The final chapter chronicles the many projects people are currently undertaking to save species: keeping cells alive in a Frozen Zoo, banning DDT, passing the Endangered Species Act, saving condors by helping with lead poisoning, banning poaching, and performing "ultrasounds on rhinos and handjobs on crows" (265).
But, like so many books about the future of our species, the final rallying cry is, "People have to have hope" (263). Saying we need it isn't the same as giving it to us. It's suggesting, maybe, that we should live a bit in denial of the tragedy we've caused. Eleven chapters of bleak data followed by two chapters of hope might actually suffice for those who haven't managed the paradigm shift towards understanding our potential for catastrophe. And I'm not convinced Kolbert doesn't have huge doubts of her own. But I concur that it really doesn't get us anywhere to just give up and resign ourselves to the end of our kind. If there's a possibility that we have the ability to slow this thing down, then we'll be remiss if we don't continue to try in every way imaginable.
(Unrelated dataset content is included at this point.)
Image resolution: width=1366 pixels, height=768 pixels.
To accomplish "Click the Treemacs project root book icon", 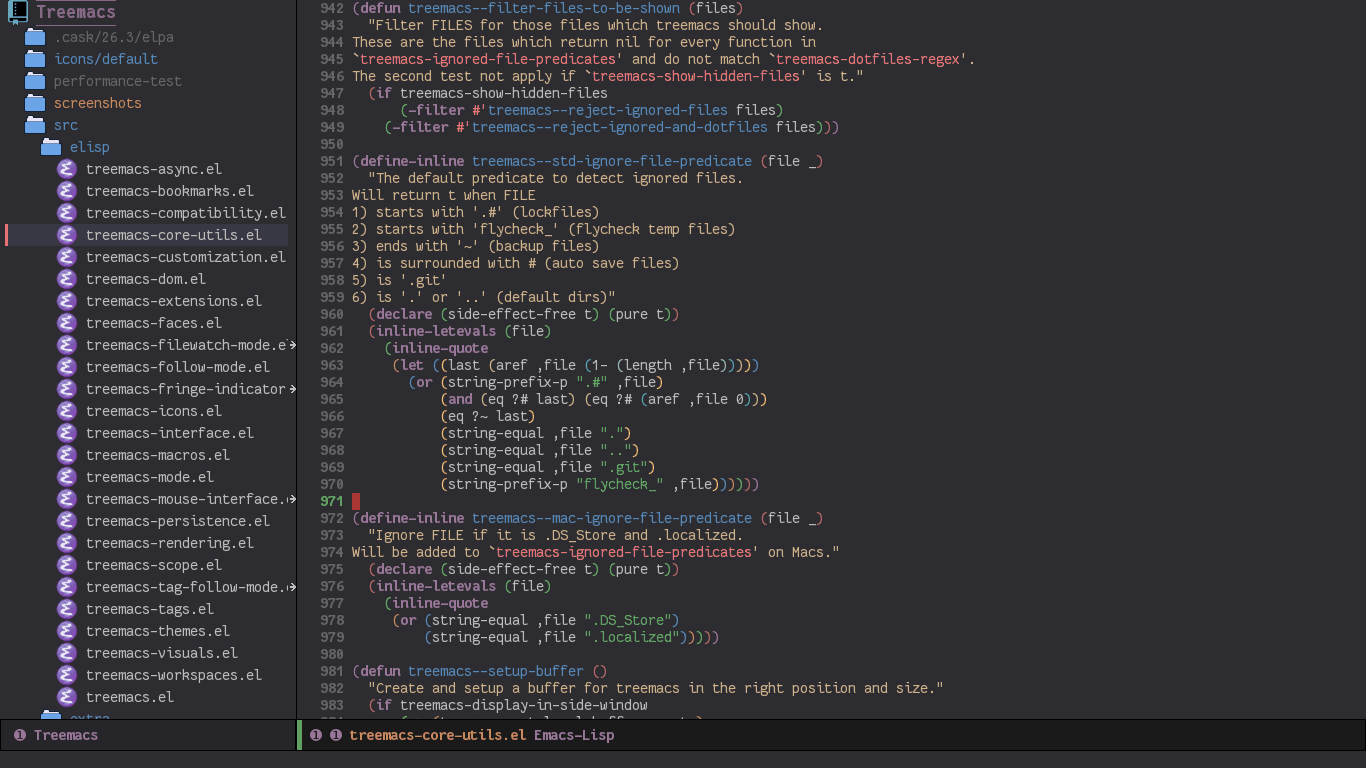I will coord(18,13).
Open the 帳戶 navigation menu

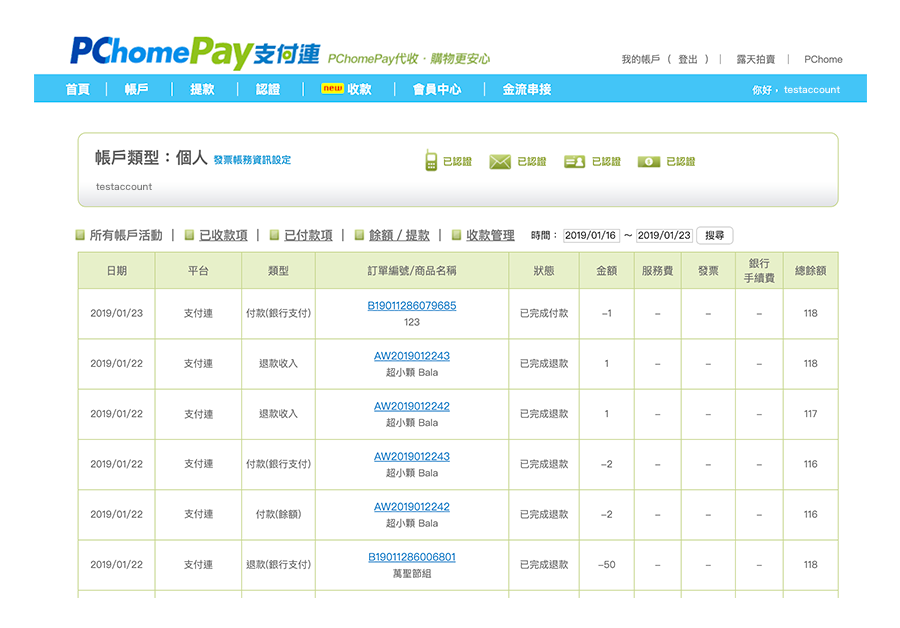[x=137, y=89]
"Life is extremely resilient but not infinitely so. There have been very long uneventful stretches and very, very occasionally revolutions on the surface of the earth." The causes of these events are varied incluing "one weedy species" (that's us!). "The one feature these disparate events have in common is...rate of change. When the world changes faster than species can adapt, many fall out....What matters is that people change the world.....through: Our restlessness, our creativity, our ability to cooperate to solve problems and complete complicated tasks.....Having freed ourselves from the contraints of evolution, humans nevertheless remain dependent on the earth's biological and geochemical systems. By disrupting these systems - cutting down tropical rainforests, altering the composition of the atmosphere, aciifying the oceans - we're putting our own survival in danger....In pushing other species to extinction, humanity is busy sawing off the limb on which it perches.....Another possibility...is that human ingenuity will outrun any disaster human ingenuity sets in motion."
We'll see how it all play out then, shall we?